Calculate $\sum_{i=1}^{n-1} i\alpha^{2i}$ I try to calculate $\sum_{i=1}^{n-1} i\alpha^{2i}$
I think one week but still have no ideas to this sigma,thank everyone
 A: You wish to calculate
$$
\sum_{i = 1}^{n-1} i (\alpha^2)^i
$$
which is
$$
\alpha^2 \sum_{i=1}^{n-1}i(\alpha^2)^{i-1}
$$
which is the value at $x = \alpha^2$ of
$$
\alpha^2 \frac{d}{dx} \sum_{i = 1}^{n-1} x^i
$$
which is the value at $x = \alpha^2$ of
$$
\alpha^2 \frac{d}{dx} \frac{x^n - 1}{x - 1}
$$
(we've added a constant term $1$ to the sum, which is ok since we're going to differentiate it).
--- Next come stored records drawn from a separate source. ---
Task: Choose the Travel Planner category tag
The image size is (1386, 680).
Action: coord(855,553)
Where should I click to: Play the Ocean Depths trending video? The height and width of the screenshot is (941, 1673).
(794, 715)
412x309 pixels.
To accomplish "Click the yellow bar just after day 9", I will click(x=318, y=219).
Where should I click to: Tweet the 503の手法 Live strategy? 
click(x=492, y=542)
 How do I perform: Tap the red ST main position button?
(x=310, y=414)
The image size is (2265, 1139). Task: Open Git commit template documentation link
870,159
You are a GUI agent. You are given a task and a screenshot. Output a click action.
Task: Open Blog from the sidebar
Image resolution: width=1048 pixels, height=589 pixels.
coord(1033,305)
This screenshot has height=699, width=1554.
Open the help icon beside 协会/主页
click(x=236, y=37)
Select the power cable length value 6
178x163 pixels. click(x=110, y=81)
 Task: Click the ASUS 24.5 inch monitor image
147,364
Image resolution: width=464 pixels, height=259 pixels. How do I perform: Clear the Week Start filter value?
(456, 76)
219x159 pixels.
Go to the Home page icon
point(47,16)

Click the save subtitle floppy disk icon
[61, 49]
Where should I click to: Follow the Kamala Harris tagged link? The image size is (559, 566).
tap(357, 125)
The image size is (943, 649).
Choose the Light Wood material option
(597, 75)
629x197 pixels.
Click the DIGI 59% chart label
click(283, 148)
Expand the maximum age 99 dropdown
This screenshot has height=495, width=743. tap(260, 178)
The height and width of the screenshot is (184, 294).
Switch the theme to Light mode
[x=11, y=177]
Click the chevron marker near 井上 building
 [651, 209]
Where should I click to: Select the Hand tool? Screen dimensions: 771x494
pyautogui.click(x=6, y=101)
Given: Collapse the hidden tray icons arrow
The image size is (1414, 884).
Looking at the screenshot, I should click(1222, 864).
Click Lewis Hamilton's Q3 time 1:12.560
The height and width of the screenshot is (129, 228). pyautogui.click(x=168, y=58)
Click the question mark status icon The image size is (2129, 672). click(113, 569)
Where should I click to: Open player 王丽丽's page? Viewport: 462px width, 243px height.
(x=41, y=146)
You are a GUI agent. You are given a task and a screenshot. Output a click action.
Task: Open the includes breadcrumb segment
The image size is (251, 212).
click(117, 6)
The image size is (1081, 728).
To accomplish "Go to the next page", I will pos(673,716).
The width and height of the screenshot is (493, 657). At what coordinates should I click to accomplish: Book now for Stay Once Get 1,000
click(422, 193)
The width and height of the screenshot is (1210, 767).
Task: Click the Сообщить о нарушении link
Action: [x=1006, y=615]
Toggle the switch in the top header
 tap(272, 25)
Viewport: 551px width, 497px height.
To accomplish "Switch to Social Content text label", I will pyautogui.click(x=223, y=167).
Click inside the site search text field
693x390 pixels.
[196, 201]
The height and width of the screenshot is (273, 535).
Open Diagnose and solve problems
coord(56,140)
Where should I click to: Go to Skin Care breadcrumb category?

This is the value at $x = \alpha^2$ of
$$
\alpha^2 \frac{nx^{n-1}(x-1) - (x^n - 1)}{(x-1)^2}
$$
and now plug in $x = \alpha^2$ and simplify.
A: Call $S = \sum_{i=1}^{n-1} i \alpha^{2i}=\sum_{i=1}^{n-1} i (\alpha^2)^{i}$ and $\alpha^2 = \beta$. If $\beta \neq 1$, then \begin{align} \beta S = \sum_{i=1}^{n-1} i \beta^{i+1} &= \sum_{i=1}^{n-1}\left((i+1)-1\right) \beta^{i+1} \\ &=\sum_{i=1}^{n-1} (i+1)\beta^{i+1} - \sum_{i=1}^{n-1} \beta^{i+1} \\ &= \sum_{i=2}^{n}i \beta^{i} - \sum_{i=2}^{n}\beta^{i} \\ &= \left( n\beta^n-\beta \right) +\sum_{i=1}^{n-1}i\beta^{i} - \sum_{i=2}^{n}\beta^{i} \\ &= \left( n\beta^n-\beta \right) + S - \frac{\beta^{n+1} - \beta^2 }{\beta  -1 }
 \end{align}
Thus $$ (\beta - 1)S = n\beta^{n}-\beta - \frac{\beta^{n+1} - \beta^2}{\beta -1 } $$
or \begin{align} S &= \frac{n\beta^n -\beta}{\beta -1} - \frac{\beta^{n+1} - \beta^2 }{(\beta - 1)^2
} \\ &=\frac{(n-1)\beta^{n+1} - n\beta^n + \beta}{ (\beta - 1)^2} \\& = \frac{(n-1)\alpha^{2n+2} - n\alpha^{2n} + \alpha^2}{ (\alpha^2 - 1)^2} 
\end{align}
If $\beta = \alpha^2 = 1$, then $S=\sum_{i=1}^{n-1} i (\alpha^2)^{i} = \sum_{i=1}^{n-1}i=\frac{(n-1)n}{2}$.